#### Required work:
Print out the complete set of records below, exactly as they read.

#### Data for this task:
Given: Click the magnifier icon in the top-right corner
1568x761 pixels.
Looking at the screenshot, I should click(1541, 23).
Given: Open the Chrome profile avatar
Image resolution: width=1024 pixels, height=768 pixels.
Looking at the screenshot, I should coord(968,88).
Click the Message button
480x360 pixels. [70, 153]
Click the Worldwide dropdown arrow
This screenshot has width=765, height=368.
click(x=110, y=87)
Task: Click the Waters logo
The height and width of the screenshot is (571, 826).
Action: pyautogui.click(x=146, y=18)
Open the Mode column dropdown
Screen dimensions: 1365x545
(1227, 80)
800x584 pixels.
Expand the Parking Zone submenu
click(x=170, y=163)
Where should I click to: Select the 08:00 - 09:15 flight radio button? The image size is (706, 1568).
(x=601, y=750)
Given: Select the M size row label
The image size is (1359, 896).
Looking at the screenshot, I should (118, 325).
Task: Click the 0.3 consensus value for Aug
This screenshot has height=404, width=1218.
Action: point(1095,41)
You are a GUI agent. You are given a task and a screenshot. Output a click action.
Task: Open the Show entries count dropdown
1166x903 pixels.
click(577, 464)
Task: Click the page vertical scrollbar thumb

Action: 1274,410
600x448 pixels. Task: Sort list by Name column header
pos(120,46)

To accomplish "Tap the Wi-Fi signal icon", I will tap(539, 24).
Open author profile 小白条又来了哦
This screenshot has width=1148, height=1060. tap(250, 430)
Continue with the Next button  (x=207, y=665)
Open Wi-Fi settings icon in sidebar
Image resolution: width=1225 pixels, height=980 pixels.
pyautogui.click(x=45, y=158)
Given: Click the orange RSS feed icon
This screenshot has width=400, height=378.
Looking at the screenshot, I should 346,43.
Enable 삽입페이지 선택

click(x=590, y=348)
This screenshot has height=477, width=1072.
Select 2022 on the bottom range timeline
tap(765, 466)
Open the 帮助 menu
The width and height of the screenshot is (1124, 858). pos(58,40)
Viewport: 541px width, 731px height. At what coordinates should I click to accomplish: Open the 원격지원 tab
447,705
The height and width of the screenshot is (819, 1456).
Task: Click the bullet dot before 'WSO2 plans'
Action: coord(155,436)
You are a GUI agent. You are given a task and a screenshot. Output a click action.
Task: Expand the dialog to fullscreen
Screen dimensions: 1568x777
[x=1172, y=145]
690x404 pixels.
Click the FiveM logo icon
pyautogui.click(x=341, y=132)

#### Expected answer:
Given: Click the magnifier icon in the top-right corner
1568x761 pixels.
Looking at the screenshot, I should click(1541, 23).
Given: Open the Chrome profile avatar
Image resolution: width=1024 pixels, height=768 pixels.
Looking at the screenshot, I should coord(968,88).
Click the Message button
480x360 pixels. [70, 153]
Click the Worldwide dropdown arrow
This screenshot has width=765, height=368.
click(x=110, y=87)
Task: Click the Waters logo
The height and width of the screenshot is (571, 826).
Action: pyautogui.click(x=146, y=18)
Open the Mode column dropdown
Screen dimensions: 1365x545
(1227, 80)
800x584 pixels.
Expand the Parking Zone submenu
click(x=170, y=163)
Where should I click to: Select the 08:00 - 09:15 flight radio button? The image size is (706, 1568).
(x=601, y=750)
Given: Select the M size row label
The image size is (1359, 896).
Looking at the screenshot, I should (118, 325).
Task: Click the 0.3 consensus value for Aug
This screenshot has height=404, width=1218.
Action: point(1095,41)
You are a GUI agent. You are given a task and a screenshot. Output a click action.
Task: Open the Show entries count dropdown
1166x903 pixels.
click(577, 464)
Task: Click the page vertical scrollbar thumb

Action: 1274,410
600x448 pixels. Task: Sort list by Name column header
pos(120,46)

To accomplish "Tap the Wi-Fi signal icon", I will tap(539, 24).
Open author profile 小白条又来了哦
This screenshot has width=1148, height=1060. tap(250, 430)
Continue with the Next button  (x=207, y=665)
Open Wi-Fi settings icon in sidebar
Image resolution: width=1225 pixels, height=980 pixels.
pyautogui.click(x=45, y=158)
Given: Click the orange RSS feed icon
This screenshot has width=400, height=378.
Looking at the screenshot, I should 346,43.
Enable 삽입페이지 선택

click(x=590, y=348)
This screenshot has height=477, width=1072.
Select 2022 on the bottom range timeline
tap(765, 466)
Open the 帮助 menu
The width and height of the screenshot is (1124, 858). pos(58,40)
Viewport: 541px width, 731px height. At what coordinates should I click to accomplish: Open the 원격지원 tab
447,705
The height and width of the screenshot is (819, 1456).
Task: Click the bullet dot before 'WSO2 plans'
Action: coord(155,436)
You are a GUI agent. You are given a task and a screenshot. Output a click action.
Task: Expand the dialog to fullscreen
Screen dimensions: 1568x777
[x=1172, y=145]
690x404 pixels.
Click the FiveM logo icon
pyautogui.click(x=341, y=132)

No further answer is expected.